--- What the task asks ---
Of the entries below, return only those lines from the line with "This screenshot has height=1136, width=1848." to the line with "2374x1090 pixels.", exactly, both included.

** Opening Given records block **

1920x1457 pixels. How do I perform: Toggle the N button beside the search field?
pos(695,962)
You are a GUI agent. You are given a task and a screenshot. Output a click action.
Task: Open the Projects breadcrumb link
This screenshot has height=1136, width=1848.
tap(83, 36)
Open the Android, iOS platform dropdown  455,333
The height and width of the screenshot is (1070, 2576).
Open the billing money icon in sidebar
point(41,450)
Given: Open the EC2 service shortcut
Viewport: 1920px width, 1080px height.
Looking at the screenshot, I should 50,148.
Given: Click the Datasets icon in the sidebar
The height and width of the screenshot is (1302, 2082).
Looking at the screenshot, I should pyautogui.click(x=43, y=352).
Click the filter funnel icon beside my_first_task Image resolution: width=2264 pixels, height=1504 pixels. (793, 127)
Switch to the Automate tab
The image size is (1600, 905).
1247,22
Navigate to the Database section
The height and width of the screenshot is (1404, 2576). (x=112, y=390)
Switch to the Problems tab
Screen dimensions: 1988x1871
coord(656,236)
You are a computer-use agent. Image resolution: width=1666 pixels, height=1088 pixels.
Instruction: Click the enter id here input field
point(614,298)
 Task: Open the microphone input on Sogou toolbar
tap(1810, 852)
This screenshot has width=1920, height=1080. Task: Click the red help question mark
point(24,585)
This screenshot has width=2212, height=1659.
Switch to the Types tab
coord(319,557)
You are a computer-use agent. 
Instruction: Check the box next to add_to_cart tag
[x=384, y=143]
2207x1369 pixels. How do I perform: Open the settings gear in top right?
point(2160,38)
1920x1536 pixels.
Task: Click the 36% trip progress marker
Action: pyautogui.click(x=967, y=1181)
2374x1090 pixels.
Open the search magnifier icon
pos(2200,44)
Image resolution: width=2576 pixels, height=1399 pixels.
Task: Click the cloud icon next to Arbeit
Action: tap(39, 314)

** Closing Given records block **

--- Worked solution ---
This screenshot has height=1136, width=1848.
tap(83, 36)
Open the Android, iOS platform dropdown  455,333
The height and width of the screenshot is (1070, 2576).
Open the billing money icon in sidebar
point(41,450)
Given: Open the EC2 service shortcut
Viewport: 1920px width, 1080px height.
Looking at the screenshot, I should 50,148.
Given: Click the Datasets icon in the sidebar
The height and width of the screenshot is (1302, 2082).
Looking at the screenshot, I should pyautogui.click(x=43, y=352).
Click the filter funnel icon beside my_first_task Image resolution: width=2264 pixels, height=1504 pixels. (793, 127)
Switch to the Automate tab
The image size is (1600, 905).
1247,22
Navigate to the Database section
The height and width of the screenshot is (1404, 2576). (x=112, y=390)
Switch to the Problems tab
Screen dimensions: 1988x1871
coord(656,236)
You are a computer-use agent. Image resolution: width=1666 pixels, height=1088 pixels.
Instruction: Click the enter id here input field
point(614,298)
 Task: Open the microphone input on Sogou toolbar
tap(1810, 852)
This screenshot has width=1920, height=1080. Task: Click the red help question mark
point(24,585)
This screenshot has width=2212, height=1659.
Switch to the Types tab
coord(319,557)
You are a computer-use agent. 
Instruction: Check the box next to add_to_cart tag
[x=384, y=143]
2207x1369 pixels. How do I perform: Open the settings gear in top right?
point(2160,38)
1920x1536 pixels.
Task: Click the 36% trip progress marker
Action: pyautogui.click(x=967, y=1181)
2374x1090 pixels.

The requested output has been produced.